**Tasks to complete:**
**1.** Please repeat the passage of the article on Saskatchewan nurses' pay from "The three year" to "explains the case." word for word.
**2.** List every dollar-per-hour amount given in the article on Saskatchewan nurses' pay.

**Source extract:**
Sunday, April 27, 2008

Sask nurses want 27% raise

The three year contract with Saskatchewan's nurses expired March 31. Signing the next one is becoming a mounting, yet predictable, public confrontation. Nurses have already floated May 7 as a possible strike date. Randy Burton of the Star Phoenix explains the case.

What the nurses want is both simple and complicated. Easy to understand is a big pay hike, more holidays and six-weeks notice for any change to the work schedule. Complicated is their idea that the number of nurses available should dictate bed numbers, thereby regulating access to the health-care system.

SUN says the idea they should give up anything to achieve all of this would constitute "the most regressive employer proposal in its history."

That's quite a claim even by SUN's standards, a group not known for understatement. You would be hard-pressed to find another group in society who could describe a 10 per cent increase over two years as an attack on working people, but then the nurses have always operated by different rules.

These numbers have been underreported but what the nurses are actually asking for is a 17.3 per cent increase in the first year and five per cent in each of two succeeding years.

For nurse practitioners with advanced training, it is asking for a 65 per cent increase in the first year. That would take them from $39.15 an hour to $64.59 an hour. Among other things, the union also wants triple pay for overtime, an extra week's holidays and the right to refuse all overtime, regardless of the number of patients coming into hospitals.

To put some of these demands into perspective, Alberta nurses recently settled for five and five, Manitoba nurses settled for 4.8 and 5.2 per cent and a three-year deal for Ontario nurses came in at 3.25, 3 and 3. The national rate of inflation is 1.2 per cent at the moment, while Saskatchewan's housing market has pushed its rate up to 3.2 per cent.

A starting nurse in Saskatchewan now makes $26.90 an hour, just ahead of Manitoba at $26.80 but still behind $29.33 in Alberta.
Interestingly, Burton also says Ralph Klein helped foster the current political tone where governments cave and give whatever the nursing unions ask for, instead of standing firmly behind back to work legislation.

**Data below:**
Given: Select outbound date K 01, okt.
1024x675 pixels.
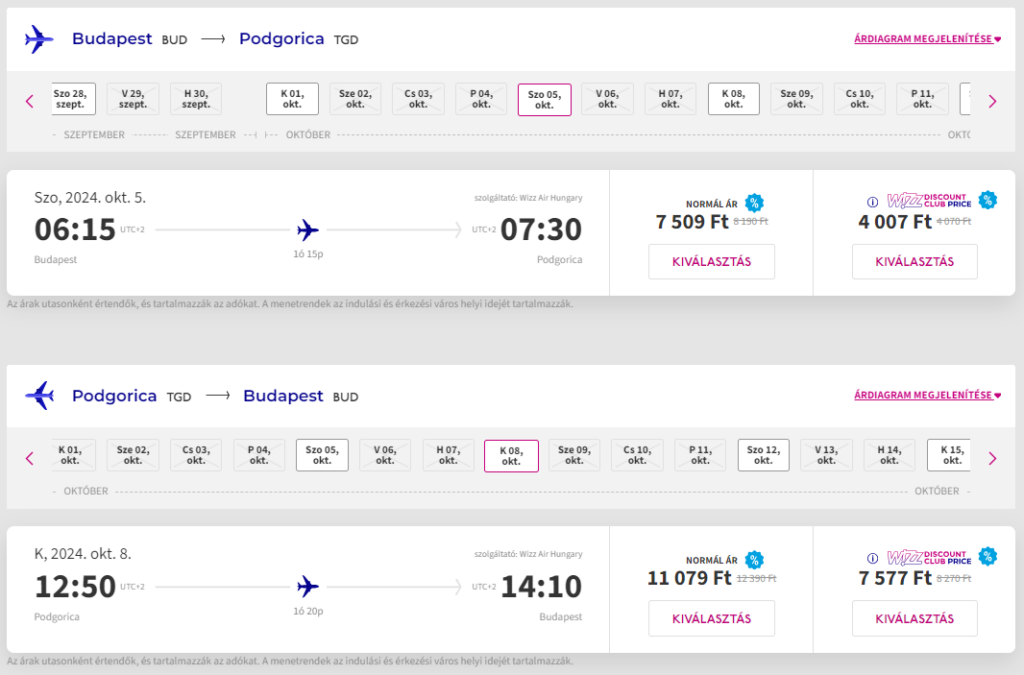Looking at the screenshot, I should coord(293,99).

**Solution list:**
**1.**
The three year contract with Saskatchewan's nurses expired March 31. Signing the next one is becoming a mounting, yet predictable, public confrontation. Nurses have already floated May 7 as a possible strike date. Randy Burton of the Star Phoenix explains the case.

**2.** $39.15, $64.59, $26.90, $26.80, $29.33